Или вот еще: “Два еврея, третий — жид, по веревочке бежит”. Тут целое философское наблюдение. Вроде бы они все вместе: два еврея и третий из них — жид. Но они как-то при этом разделены, и не только пластически, не только положением в пространстве. Два еврея — в этом даже есть нечто солидное — стоят как бы в стороне, в то время как бедный жид, вроде гоголевского Янкеля, бежит — над ними? — по веревочке. Что это? Для чего? Для увеселения? Евреев? Неевреев? Для заработка бежит? По принуждению, во спасение? Шагалу позирует? Или просто так бежит — от нечего делать — жид по веревочке? А два еврея стоят и наблюдают. Видимо, все-таки это его судьба такая, обыкновенная, жидовская, — бегать по веревочке. Пока два еврея стоят и наблюдают.

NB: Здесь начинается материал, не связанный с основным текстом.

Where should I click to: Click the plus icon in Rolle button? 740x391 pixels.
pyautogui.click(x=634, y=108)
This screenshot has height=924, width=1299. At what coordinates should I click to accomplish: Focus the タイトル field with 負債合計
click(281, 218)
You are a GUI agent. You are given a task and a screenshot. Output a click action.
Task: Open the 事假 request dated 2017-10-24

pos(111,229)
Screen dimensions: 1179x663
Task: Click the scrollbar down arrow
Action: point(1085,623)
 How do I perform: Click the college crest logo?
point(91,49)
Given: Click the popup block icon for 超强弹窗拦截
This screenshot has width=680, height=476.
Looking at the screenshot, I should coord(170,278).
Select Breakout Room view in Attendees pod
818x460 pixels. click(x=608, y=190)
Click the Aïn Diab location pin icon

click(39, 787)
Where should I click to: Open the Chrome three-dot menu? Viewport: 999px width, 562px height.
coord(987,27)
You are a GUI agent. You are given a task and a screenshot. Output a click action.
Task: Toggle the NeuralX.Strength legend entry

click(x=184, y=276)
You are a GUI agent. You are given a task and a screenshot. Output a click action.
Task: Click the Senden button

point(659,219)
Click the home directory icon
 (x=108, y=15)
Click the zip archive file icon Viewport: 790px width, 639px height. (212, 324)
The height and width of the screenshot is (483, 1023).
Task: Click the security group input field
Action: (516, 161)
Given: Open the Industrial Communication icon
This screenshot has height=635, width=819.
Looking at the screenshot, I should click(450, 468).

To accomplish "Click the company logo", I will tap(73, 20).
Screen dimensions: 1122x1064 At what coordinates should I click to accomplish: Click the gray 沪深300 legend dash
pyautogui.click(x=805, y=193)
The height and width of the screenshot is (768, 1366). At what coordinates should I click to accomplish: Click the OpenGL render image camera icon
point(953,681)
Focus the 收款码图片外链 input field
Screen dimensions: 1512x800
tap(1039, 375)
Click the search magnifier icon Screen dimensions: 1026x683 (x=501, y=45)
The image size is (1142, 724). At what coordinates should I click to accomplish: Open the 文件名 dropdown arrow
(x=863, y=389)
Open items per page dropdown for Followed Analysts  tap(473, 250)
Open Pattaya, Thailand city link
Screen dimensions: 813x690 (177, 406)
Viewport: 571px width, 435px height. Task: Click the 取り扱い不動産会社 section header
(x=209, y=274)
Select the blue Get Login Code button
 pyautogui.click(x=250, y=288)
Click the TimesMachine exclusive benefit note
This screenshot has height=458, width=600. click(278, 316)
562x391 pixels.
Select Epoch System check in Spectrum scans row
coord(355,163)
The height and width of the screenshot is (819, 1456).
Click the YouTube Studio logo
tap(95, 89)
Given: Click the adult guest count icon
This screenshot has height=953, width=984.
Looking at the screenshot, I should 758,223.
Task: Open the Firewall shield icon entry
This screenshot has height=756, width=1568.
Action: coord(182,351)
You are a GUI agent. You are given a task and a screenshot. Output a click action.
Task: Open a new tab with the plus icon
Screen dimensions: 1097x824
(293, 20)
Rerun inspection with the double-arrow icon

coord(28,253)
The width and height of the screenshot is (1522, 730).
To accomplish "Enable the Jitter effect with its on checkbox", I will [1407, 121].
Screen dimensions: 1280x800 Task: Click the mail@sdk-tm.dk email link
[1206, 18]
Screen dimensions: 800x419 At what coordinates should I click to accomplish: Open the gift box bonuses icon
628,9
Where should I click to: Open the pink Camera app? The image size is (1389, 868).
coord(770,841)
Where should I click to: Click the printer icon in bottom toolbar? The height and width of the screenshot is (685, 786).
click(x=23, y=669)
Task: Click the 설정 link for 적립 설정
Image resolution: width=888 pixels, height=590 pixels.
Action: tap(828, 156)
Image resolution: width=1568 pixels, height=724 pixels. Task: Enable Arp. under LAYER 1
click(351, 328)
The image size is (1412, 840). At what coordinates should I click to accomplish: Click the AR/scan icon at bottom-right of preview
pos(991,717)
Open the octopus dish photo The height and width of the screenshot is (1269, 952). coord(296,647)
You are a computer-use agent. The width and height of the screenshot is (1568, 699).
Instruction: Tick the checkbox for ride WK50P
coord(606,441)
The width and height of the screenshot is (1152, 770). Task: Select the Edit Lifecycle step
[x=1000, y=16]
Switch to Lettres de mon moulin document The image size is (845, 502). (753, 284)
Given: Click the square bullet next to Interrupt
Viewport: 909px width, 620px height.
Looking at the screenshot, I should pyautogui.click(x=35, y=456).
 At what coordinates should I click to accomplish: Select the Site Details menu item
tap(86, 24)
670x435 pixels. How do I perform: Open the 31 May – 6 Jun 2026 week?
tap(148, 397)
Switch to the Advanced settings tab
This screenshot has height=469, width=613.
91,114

Неужели мое место в “народной судьбе” в этой стране определено только тремя буквами на бетонной стене?
Иногда мне кажется, что моя душа — это мишень, куда летят оперенные стрелки, пущенные тысячей рук. Кто-то попадает в самый центр, а кто-то в дальний от него круг. Но попадают все.
Никакого Бога в моем детстве не было. Была мольба.
Странные и неосознанные поиски Бога в каких-то повторениях, заклинаниях, в детской, полуязыческой метафизике, в каких-то бормотаниях с просьбами, еще очень далеких от молитв, которые я тогда просто не знал.
Я молился странными словами, вздохами под одеялом, слезами. Чтобы мама снова жила с отцом. Чтобы мы не были бедными. Чтобы отчима Бориса взяли сниматься в кино — в фильм Ефима Дзигана, чтобы мы поехали в этом году на дачу. Чтобы меня не оставили на второй год. Чтобы меня не обижал Витька. Чтобы меня не бил жуткий одноклассник Борисов. Чтобы мама скорее родила…
Значит, в точности как Неточку Незванову, мучило и унижало меня наше положение и волновала мечта о возвышении ненавидимого Бориса?
Наброски из ненаписанного романа
Сашка слышит разговоры о себе.
Кто-то: мальчик очень нервный, все-таки у него было такое детство, эвакуация, болезнь, а разрыв? — это ведь очень отражается на них. (На них? — закричал внутри себя Сашка. Нас много? Нет уж! Я один!)
Но что его ждет? У него нет никаких интересов — это Борис?
Мама — про Сашку: он очень обидчив, у него очень обидчивая душонка. Это у него от меня… А характер — это от отца…
Ничтожные удары по самолюбию я переношу так же болезненно, как и в детстве. Хотя тогда я не понимал, как они ничтожны, а сейчас понимаю. Но ничего с собой поделать не могу. И ведь чаще всего этих ударов просто нет, и они только мнятся моему самолюбию.
Наброски из ненаписанного романа
Сашка не выносил это мамино слово: вещички. Он вообще не выносил некоторые ее слова. Особенно его раздражали слова с умалительными суффиксами — ему слышилось в них какое-то жалкое признание собственной бедности, ничтожности, униженности и неравноправности их состояния в том мире, о котором он пока еще только догадывался. Это было подлое чувство. И он понимал, что оно подлое, но ничего не мог с собой поделать. Только скрипел зубами. Но “вещички” было так же отвратительно, так же противно, как “душонка”, “человечек”.
Из всех летних месяцев я больше всего любил июнь — не потому, что там был мой день рождения, а потому, что от июня было все-таки чуть дальше до школы, чем от июля и августа.
В середине ночи проснуться, вспомнив, как пахнет мой пионерский галстук, только что поглаженный мамой темным, зимним московским утром, пока я собираюсь в ненавистную 59-ю школу. Галстуки были шелковые и сатиновые, для бедных. Я все-таки носил шелковый, хотя он и был нам не очень по карману. Но нельзя было опускаться так уж совсем низко.